Three is not the magic number
Brussels may have cemented BT’s home advantage. Margrethe Vestager, the European antitrust tsar, rejected CK Hutchison’s 10.3 billion pound takeover of Telefonica’s British O2 on concerns that it would raise prices and harm innovation. That leaves several UK operators figuring out next steps while BT, after its purchase of mobile player EE, is in pole position to offer packages of mobile, landline, broadband and TV.
It’s been clear for some time that Brussels wasn’t keen on the number of mobile players shrinking from four to three. The odds increased after UK regulators strongly opposed the deal. Hutchison says it is considering its options, including a legal challenge, but that that could take months and it may not succeed.
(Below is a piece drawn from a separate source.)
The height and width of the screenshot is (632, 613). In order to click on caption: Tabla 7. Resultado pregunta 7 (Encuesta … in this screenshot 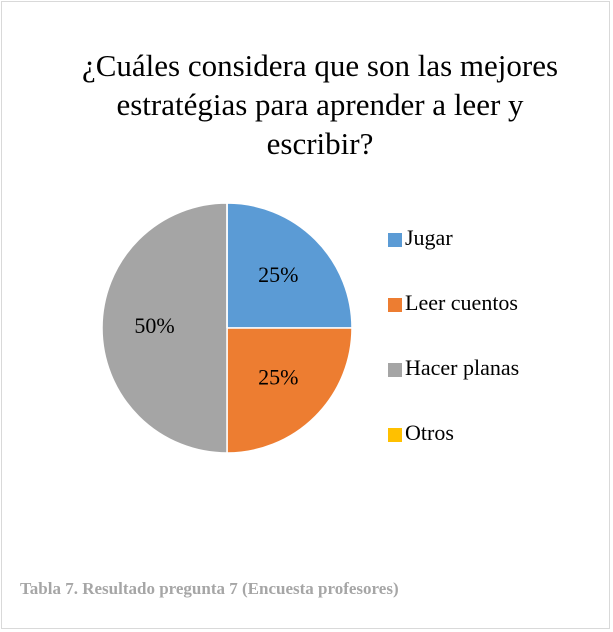, I will do `click(210, 588)`.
In the meantime, Telefonica may try to sell O2 to someone else in order to slash its debt pile.
Both pay-TV operator Sky and Virgin Media might be interested in beefing up their mobile capabilities to compete against BT. These deals wouldn’t face as much regulatory scrutiny, but they aren’t straightforward. Virgin’s parent Liberty Global has greater incentive to rekindle a failed deal with Vodafone. The pair has managed to hammer out a small joint venture in the Netherlands. Extending similar deals in the UK and Germany, where they overlap, would make sense and would be cheaper than splashing out on O2.
As for Sky, O2 would give it access to a big pool of potential customers, but it would mark a big strategic step. Assuming it raises debt equivalent to three times its EBITDA, Sky could pay Telefonica 6.4 billion pounds in cash and a 22 percent stake in the new company, estimate analysts at RBC. Sky might prefer to test the market after launching its own virtual mobile operator later this year. Or it might decide to pursue the smaller Three, should Hutchison decide to pack it in in the UK.
It’s hard to avoid the conclusion that BT is the winner following its recent purchase of EE. BT points out that the UK market has one of the lowest rates of “quad play” penetration in Europe. Assuming appetite for bundled offers grows, it will have a head start while the rest of the market gets its ducks in a row.